塩界は異常である。たくさんある、ということは知っていたが、たくさんありすぎる。沖縄の塩といったって、宮古から石垣から久米島からあるわあるわ。しかも塩って料理に使ってもなお強く残る違いはないし、一袋買ってもそんなにすぐには使い切れない。何種類も買ってソムリエよろしく味見でもしないことには、それぞれの個性の違いがはっきりとはわからない。
チーズと同じく、もう塩、あきらめた。もーうあきらめた。なんだっていいや。もう選ばないし覚えない。と、ほとんどすねはじめていたのだが、去年私は出会ったのである。これぞと思える塩に。

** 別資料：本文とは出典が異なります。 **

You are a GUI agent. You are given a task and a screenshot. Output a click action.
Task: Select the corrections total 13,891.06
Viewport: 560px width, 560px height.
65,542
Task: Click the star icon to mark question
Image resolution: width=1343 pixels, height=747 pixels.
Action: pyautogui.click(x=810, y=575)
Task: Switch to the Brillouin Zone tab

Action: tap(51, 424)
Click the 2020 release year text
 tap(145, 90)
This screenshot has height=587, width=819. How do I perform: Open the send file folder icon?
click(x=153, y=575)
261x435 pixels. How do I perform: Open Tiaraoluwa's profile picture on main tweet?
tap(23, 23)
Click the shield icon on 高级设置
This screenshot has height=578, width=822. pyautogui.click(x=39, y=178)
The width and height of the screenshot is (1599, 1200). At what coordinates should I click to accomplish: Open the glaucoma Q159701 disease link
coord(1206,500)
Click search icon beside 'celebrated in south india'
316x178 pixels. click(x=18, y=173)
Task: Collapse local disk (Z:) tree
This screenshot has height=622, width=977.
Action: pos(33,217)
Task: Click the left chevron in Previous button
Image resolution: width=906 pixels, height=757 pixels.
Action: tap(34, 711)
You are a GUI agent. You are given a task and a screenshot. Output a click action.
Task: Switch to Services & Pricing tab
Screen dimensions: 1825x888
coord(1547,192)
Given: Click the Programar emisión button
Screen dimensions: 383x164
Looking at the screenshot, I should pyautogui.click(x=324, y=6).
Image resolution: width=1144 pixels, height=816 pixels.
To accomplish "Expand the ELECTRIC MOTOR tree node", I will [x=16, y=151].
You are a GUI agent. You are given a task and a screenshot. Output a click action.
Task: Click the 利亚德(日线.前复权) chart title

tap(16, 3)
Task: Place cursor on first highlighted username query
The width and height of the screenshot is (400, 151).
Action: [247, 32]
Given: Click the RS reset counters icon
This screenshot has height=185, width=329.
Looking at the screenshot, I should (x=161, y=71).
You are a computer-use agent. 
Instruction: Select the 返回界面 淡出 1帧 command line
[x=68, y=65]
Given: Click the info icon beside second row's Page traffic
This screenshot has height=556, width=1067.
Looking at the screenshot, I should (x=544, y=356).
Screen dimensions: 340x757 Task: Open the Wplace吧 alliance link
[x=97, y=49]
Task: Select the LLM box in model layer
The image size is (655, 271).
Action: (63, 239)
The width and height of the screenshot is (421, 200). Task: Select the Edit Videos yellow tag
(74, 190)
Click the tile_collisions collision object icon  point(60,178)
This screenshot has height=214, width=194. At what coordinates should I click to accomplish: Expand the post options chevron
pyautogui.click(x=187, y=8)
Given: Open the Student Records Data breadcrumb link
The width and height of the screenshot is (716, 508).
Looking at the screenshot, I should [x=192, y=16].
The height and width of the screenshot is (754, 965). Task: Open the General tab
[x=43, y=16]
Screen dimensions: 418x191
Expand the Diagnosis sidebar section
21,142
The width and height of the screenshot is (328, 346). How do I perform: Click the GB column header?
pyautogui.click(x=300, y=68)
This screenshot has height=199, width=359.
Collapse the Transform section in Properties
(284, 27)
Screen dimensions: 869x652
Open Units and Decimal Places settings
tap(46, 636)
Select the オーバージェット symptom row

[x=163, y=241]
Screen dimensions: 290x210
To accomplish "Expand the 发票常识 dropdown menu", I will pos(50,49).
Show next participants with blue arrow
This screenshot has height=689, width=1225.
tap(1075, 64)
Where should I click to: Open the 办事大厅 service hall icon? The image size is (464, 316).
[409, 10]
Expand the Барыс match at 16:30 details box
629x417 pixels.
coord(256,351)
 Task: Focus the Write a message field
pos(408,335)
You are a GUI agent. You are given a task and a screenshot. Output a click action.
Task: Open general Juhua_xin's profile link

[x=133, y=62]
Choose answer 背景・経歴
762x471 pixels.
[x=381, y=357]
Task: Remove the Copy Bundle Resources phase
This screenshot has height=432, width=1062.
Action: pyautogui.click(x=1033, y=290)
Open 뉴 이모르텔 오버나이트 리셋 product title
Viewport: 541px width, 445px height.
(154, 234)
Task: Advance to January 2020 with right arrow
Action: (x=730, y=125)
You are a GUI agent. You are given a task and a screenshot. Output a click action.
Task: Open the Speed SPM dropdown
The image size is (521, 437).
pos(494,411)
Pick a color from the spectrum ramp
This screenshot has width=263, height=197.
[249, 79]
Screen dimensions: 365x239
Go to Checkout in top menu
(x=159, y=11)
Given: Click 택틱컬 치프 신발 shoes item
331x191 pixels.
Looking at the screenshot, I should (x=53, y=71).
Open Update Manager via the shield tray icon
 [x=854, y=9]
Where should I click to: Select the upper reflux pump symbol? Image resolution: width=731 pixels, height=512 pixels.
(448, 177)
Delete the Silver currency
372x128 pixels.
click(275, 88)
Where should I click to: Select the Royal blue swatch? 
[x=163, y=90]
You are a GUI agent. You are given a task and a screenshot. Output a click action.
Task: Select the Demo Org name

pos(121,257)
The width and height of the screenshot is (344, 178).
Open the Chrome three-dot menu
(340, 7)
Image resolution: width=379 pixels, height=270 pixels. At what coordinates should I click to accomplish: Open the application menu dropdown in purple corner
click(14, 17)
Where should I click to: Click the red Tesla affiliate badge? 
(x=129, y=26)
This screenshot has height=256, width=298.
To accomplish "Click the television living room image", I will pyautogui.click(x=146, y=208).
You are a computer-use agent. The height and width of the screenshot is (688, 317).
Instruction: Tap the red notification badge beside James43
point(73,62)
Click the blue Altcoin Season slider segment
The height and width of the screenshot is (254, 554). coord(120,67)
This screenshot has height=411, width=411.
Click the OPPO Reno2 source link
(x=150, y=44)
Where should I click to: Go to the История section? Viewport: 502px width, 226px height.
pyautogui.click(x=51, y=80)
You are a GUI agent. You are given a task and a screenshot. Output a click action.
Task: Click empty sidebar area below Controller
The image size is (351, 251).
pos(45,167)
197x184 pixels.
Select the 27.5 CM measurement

去年、仕事の取材で熊本は天草にあるソルトファームを訪れた。そもそもなぜその取材日程にソルトファームが入っていたのか謎だったのだが、とにもかくにも訪れ、塩作りなどを見学させてもらい、夏場の塩作りの過酷さに恐れ入っていたのだが、さてここで作っている塩を食べる段になって、驚いた。塩の味が複雑なのである。
最初に口に含んだときと、噛んだとき、舌の上で溶けるとき、飲みこんだあと、ぜんぶ違う。しょっぱいだけではない。
ここの塩は、最初に釜炊きで煮詰めてから天日干しするものと、最初から天日干しで作るものと二種類あり、結晶の大きさが違うのだが、この二種類も食べ比べると味が違うことがわかる。ちょっと感動である。
このソルトファームでは、「ナイス塩ット」というベタベタにチャーミングなネーミングの携帯塩も売っていて、おみやげにもらったのだが、この塩がじつはその後の取材旅行で大活躍。
その日の夜、私たちは焼き肉屋にいったのだが、町に一軒だけあるこの焼き肉屋のロースが、肉好き女(私)を感涙させるほどのすばらしさであった。カルビもハラミも凡庸なのに、ロースだけずば抜けてすごい。しかし、なんとも惜しいことに、このロースをつけるためのタレが、どう味わっても市販の焼き肉のタレなのである。あの、薄甘い、べたついたタレ。「どうしてここで市販のタレを使うかなあ!」と、その場にいた一同、頭を抱えたのだが、そこではたと思い出したのが「ナイス塩ット」。私たちは目配せをしあい、いただいた携帯塩をふりかけて夢のようなロースを食べ、静かに悶絶したのであった。
その後もこの塩は大活躍。九州といえば、場所にもよるがうっすら甘いたまり醤油が一般的らしい。翌日いった居酒屋でも、刺身のための醤油が甘いし、焼きおにぎりがうっすら甘い。慣れればこれ以外に考えられないのだろうが、それが人生二度目の九州訪問だった私には、やっぱり甘い醤油は食べつけず、こっそり携帯塩を出しては焼き魚にふり、刺身にふり、焼きおにぎりにふり、「うーん、うまい」と言うことができた。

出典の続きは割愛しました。